Judge Vinson ruled in favor of the Obama administration on a secondary part of the suit, saying that the law's expansion of the Medicaid federal-state insurance program for the poor doesn't violate the Constitution.
The states argued that the law's addition of 16 million Americans to the Medicaid rolls violates the Spending Clause of the Constitution by burdening them without giving them room to opt out of the program.
But Judge Vinson said states clearly have the option to withdraw from the program, even though states "have little recourse to remaining the very junior partner in this partnership."
Critics say the law's implementation has been undercut by waivers the administration granted to various parties to avoid aspects of the law. For example, the administration has temporarily exempted some companies that provide bare-bones "mini-med" insurance plans from meeting a requirement in the law that says insurers must spend a certain portion of premiums on medical care.

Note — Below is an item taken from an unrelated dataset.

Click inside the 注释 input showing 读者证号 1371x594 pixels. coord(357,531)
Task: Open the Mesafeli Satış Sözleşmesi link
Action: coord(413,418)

The Obama administration says such waivers are only a bridge until 2014, when the full law takes effect and employers have more options for providing affordable coverage.
In addition to the House vote for repeal, Republicans are drafting a series of bills targeting particularly unpopular pieces of the law, including its requirement that larger employers provide coverage or pay a fee. They're also laying plans to choke off funding to hire federal workers to implement the law.
Under the law, most Americans who do not carry insurance starting in 2014 will pay a penalty. It eventually tops out at $2,085 a year for families lacking insurance.
Health policy experts say one alternative to the provision would be to make insurance more expensive for those who wait to buy coverage, providing an incentive for the uninsured to get covered early. But lawmakers from both parties agree that it would be complicated, and risky, to pull out such a central piece of the law without driving up insurance premiums.